begin PAGE EXTRACT

1 of 4

Create a Custom Identifier

Create a Regex Identifier

In previous documentation, identifier is referred to as classifier. The language is being updated to identifier to be more accurate and not conflate meaning with the Immuta data classification and frameworks feature.

Use case: Custom regex identifier

Scenario: You've listed Immuta's built-in identifiers for sensitive data discovery, but you discover there is no identifier that can automatically identify and tag columns that contain account numbers in your database.

A regular expression (regex) custom identifier allows you to create your own rules that enable Immuta's sensitive data discovery to find matches based on a regex pattern. For example, if a table contains account numbers in the form of xxxxxxxxx-xxx-x, you could define a regex pattern in a custom identifier to identify and tag these columns. The tutorial below uses this scenario to illustrate creating this identifier.

end PAGE EXTRACT

*WRITTEN TASKS*
1. In the page on Immuta custom identifiers, why is the term "classifier" now called "identifier"? Answer in one to three sentences.
2. Carry on the page about creating an Immuta regex identifier, starting after its last sentence.
The material that comes next is not used for anything.

begin DATA EXCERPT

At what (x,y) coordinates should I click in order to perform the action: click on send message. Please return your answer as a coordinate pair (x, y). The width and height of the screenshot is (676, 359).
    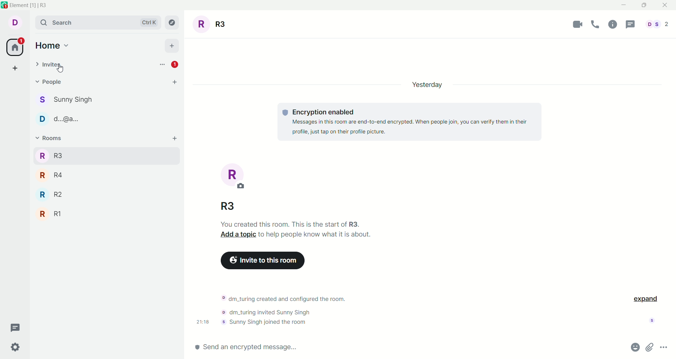
    Looking at the image, I should click on (405, 347).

end DATA EXCERPT

*OUTPUTS*
1. The term "identifier" is more accurate. It also keeps the feature from being confused with Immuta's data classification and frameworks feature.

2.
Attributes of the custom regex identifier

Attributes of all custom identifiers are provided on the Sensitive data discovery API page. However, attributes specific to the custom regex identifier are outlined in the table below.

Attribute

Description

Required

Create a custom regex identifier

Generate your API key on the API Keys tab on your profile page and save the API key somewhere secure. You will include this API key in the authorization header when you make a request to the Immuta API or use it to configure your instance with the Immuta CLI.

Save the custom regex identifier payload in a .json file.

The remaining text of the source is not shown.